アフリカ全土で「稼げる農業」普及へ 担い手5万人育成

日本政府はアフリカ全土で「稼げる農業」の普及に乗り出す。2014年度から研修や専門家派遣を始め、市場を意識して作付けできる小規模農家を2017年度までに5万人規模で育てる。従来型の食糧援助ではなく、経済活動として農業を育てて、食糧問題の解決や消費者市場の創出につなげたい考えだ。
政府はまず14年度から国際協力機構(JICA)の関西国際センター(神戸市)で、各国の農業省庁や地方政府の行政官を対象にした研修事業を始める。第1弾として5月中にエチオピアやルワンダなど。11月にはカメルーンやモザンビークなど合わせて18カ国向けに実施。生産現場から小売りまで、日本の農産品流通の現場をみてもらう。
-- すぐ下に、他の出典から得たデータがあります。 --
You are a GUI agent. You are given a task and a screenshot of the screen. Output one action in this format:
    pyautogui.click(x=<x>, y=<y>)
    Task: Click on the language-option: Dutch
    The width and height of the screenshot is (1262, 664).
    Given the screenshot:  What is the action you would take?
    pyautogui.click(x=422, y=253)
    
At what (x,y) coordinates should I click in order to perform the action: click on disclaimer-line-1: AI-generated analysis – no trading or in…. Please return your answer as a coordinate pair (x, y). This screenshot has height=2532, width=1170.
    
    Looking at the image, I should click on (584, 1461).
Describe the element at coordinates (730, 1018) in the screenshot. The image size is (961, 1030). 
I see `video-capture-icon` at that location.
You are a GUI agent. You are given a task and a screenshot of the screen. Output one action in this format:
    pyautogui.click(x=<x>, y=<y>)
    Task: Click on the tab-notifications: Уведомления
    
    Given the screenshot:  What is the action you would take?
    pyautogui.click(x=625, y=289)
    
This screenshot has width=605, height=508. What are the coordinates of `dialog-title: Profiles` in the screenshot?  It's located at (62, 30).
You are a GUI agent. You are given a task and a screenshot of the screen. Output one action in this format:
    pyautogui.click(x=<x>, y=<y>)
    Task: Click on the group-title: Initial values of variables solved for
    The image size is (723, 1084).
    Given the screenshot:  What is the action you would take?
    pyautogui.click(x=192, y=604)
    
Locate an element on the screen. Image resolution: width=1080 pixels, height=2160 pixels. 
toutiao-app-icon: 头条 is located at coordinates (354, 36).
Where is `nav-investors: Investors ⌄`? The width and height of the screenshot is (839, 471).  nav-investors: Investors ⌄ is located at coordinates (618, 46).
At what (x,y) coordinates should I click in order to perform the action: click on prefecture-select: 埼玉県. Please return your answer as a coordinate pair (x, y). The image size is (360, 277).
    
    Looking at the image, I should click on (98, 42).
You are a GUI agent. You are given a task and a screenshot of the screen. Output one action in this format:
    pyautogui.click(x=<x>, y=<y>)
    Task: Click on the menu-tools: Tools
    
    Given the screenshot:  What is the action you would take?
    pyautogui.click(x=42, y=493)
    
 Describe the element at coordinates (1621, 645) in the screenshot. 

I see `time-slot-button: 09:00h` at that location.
その後、研修を受けた行政官らを軸に各国が農村での普及計画を立案する。一方で日本は15年度から研修や専門家のアフリカ各国への派遣を進め、技術指導者を計1000人規模で育成。育てた指導者が、市場動向をみて栽培する作物や作付けの時期を決める方法を農民に伝える。日本が従来取り組んできた稲作技術の普及、灌漑施設の整備も必要に応じて支援する。
アフリカでは人口の過半数が農村に住むが、小規模の農家が多く、農業機械や家畜の利用も遅れている。そのため生産性が低く、穀物を輸入に大きく頼る状況だ。そんなアフリカの人口は50年に約20億人に倍増する見込みで、国際的な穀物市場に大きな影響を与えかねない。国連などでも議題になっている。